Why did you need a third hand? You apply pressure with the middle finger of one hand, hold the catheter itself with the thumb and index finger of the same hand, while the other hand holds the J-loop and screws it onto the catheter.

While I don't personally delegate to MAs and thus do not have a complete idea of what their capabilities are, I would question their utility (or, at least, of the MA in question) if they can't apply pressure proximal to what is essentially an open wound in order to control bleeding.

Thanks! I appreciate the input. I was not taught how to do IV's. I learned on a piece of paper (for real- sticking the IV through a piece of paper), and then one of the docs. said... 'Ok, practice time,' and I tried two on him.

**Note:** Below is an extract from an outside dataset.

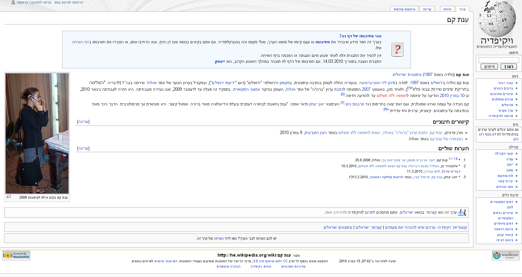Click the שינויים אחרונים sidebar link
The image size is (522, 277).
[x=502, y=94]
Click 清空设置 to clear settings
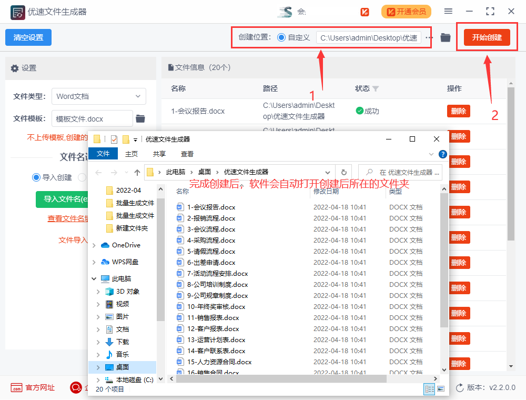This screenshot has height=400, width=526. point(28,37)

THAT WAS IT. Done. Training finished. So I ask the MA's (as I am not that good yet), to apply pressure as I try to connect the port and tubing. Other MA's have had NO problem with doing this, but the one last night.. had a cow. ;) Thanks.

Specializes in Telemetry.

wow, i give you SO much credit! don't give up and DONT STOP asking questions! that will put you at risk- if you are unsure, check the policy, ask others (even if they get mad). also try to make yourself cheat sheets w/ info you need all of the time (such as how to pull up certain things on the computer, or insulin onset times, whatever you need). wishing you tons of good luck!

Thank you SO MUCH!!! :redpinkhe :up:

Why did you need a third hand? You apply pressure with the middle finger of one hand, hold the catheter itself with the thumb and index finger of the same hand, while the other hand holds the J-loop and screws it onto the catheter.

While I don't personally delegate to MAs and thus do not have a complete idea of what their capabilities are, I would question their utility (or, at least, of the MA in question) if they can't apply pressure proximal to what is essentially an open wound in order to control bleeding.

Why aren't you using the bloodless IV catheter system Nexiva? No need for manipulation to attach tubing....no blood bath!

Specializes in NICU, PICU, PCVICU and peds oncology.
Why aren't you using the bloodless IV catheter system Nexiva? No need for manipulation to attach tubing....no blood bath!

People are going to use whatever their employer provides them with. Nexiva catheters are more expensive than many other brands and the bottom line will always prevail. I know that the staff on my unit who have tried the Nexiva have uniformly disliked them for their weight and bulk. When you're putting IVs into very small babies where you're not able to stabilize any part of it against a body part, that's a big problem.